Use your skills, man!
Don’t swallow it all, hook, line and “sinker.”

I am at work so obviously can’t research too much now. However, I have read from several sources. Here’s an over view: Britain was being beaten by sub warfare. This was making it harder and harder to sell British paper on the US Bond market. The British would be unable to continue fighting except by destroying the pound. They HAD to bring in the USA. So, Winston ordered that his ships fire on white flags, and never surrender. This made the Germans attack ships with no warning, which would eventually cause a catastrophe, like the Lusitania.

The Lusitania was a warship btw, not a passenger liner.

[/quote]

Not quite…

“…At the onset of World War I, the British Admiralty considered Lusitania for requisition as an armed merchant cruiser; however, large liners such as Lusitania consumed too much coal, presented too large a target, and put at risk large crews and were therefore deemed inappropriate for the role. They were also very distinctive. Smaller liners were used as transports, instead.
The large liners were either not requisitioned, or were used for troop transport or as hospital ships. Mauretania became a troop transport while Lusitania continued in her role as a luxury liner built to convey people between Great Britain and the United States.”

Your earlier assertions are more difficult to dispute because they are vague, but they also do not ring true and sound. First, the sub war was only 3 months along in May 1915; the burn rate was not yet threatening. (For the devastation caused to civilians–Germans, in 1918–see the horrifying descriptions in “Einstein in Berlin.”) Second, the Brits had no trouble selling paper to the US; by 1918, the US was converted from a net debtor nation to the largest creditor nation, largely by virtue of British debt (without much devaluation.)

My purpose here is to suggest, HH, that you are being led astray by “your sources.” I suggest, humbly, that you, as a teacher, would demand of yourself the same rigor which you demand of your students.

[quote]BostonBarrister wrote:
pat36 wrote:

I know you were talking to HH, but my answer is that I actually never really thought of it. I always found the war fascinating, but other than the obvious causes I never gave it’s causes much thought. I just goes to show, war is inherently evil no matter whose side your on. No matter what side your on leadership especially make some vial, despicable, nasty, etc. decisions.

The good guy is the one who is the least nasty. I still have an issue with Hiroshima and Nagasaki. I have heard some of the justifications and some of those are ok, but the sheer magnitude of death and destruction makes it hard to take. The survivors had it the worst. War is nasty, I hate it…

Agree with your general assessment, but read this book on Hiroshima and Nagasaki:

[/quote]

Sorry to butt in. Here in Japan it is taboo to offer any justification of the bombings of hiroshima and Nagasaki. Politicians lose their jobs for saying anything like this. Somehow the a-bomb survivors have managed to take the bombings out of the context of the war, thus they are seen only as victims.

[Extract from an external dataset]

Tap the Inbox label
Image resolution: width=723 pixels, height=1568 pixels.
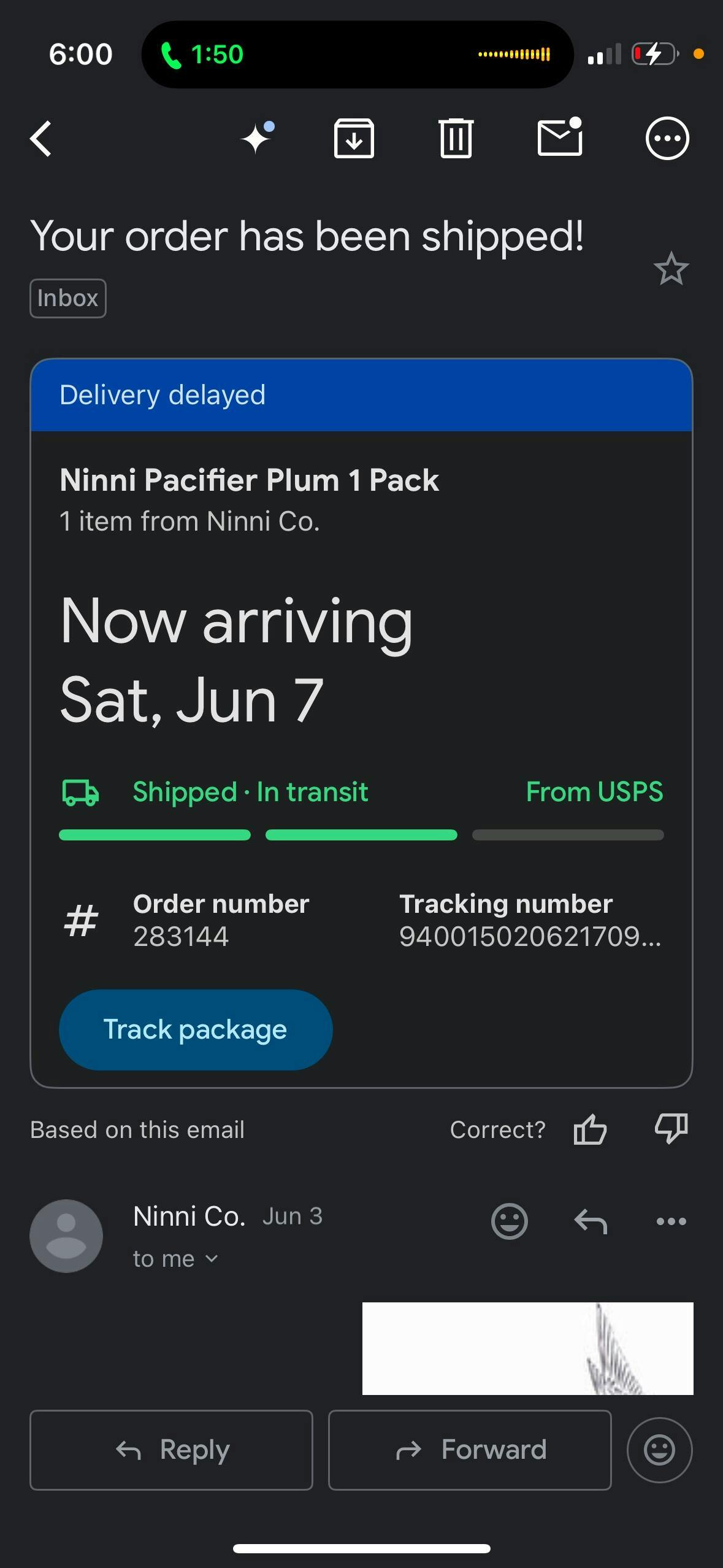tap(68, 298)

This I think is wrong. The bombings must be viewed in the context of the war. While I do think the that the bombings could be justified as neccessary I don’t think they could be morally justified. You have these two sides, some Japanese think that that the bombings were no way neccessary and some Americans who continue to find reasons to morally justify the bombings.

The bombings might have been neccessary and morally wrong which just goes to show that in war sometimes your choices are not between good and bad but between bad and worse.

[quote]Nikiforos wrote:
This is one of the reason Soviet war crimes on the German population are often overlooked, history has little sympathy for the initiators no matter how nasty and objectively “evil” the retaliation was. [/quote]

Exactly. That’s the reason people will naturally oppose “preemptive war” and turn against the aggressor.

[quote]pat36 wrote:
No wonder Iran wants the bomb. They’d be ecstatic at the number of jews they could kill in one fell swoop. [/quote]

And for the last time, nukes are deterrents.

War only benefits those who finance them.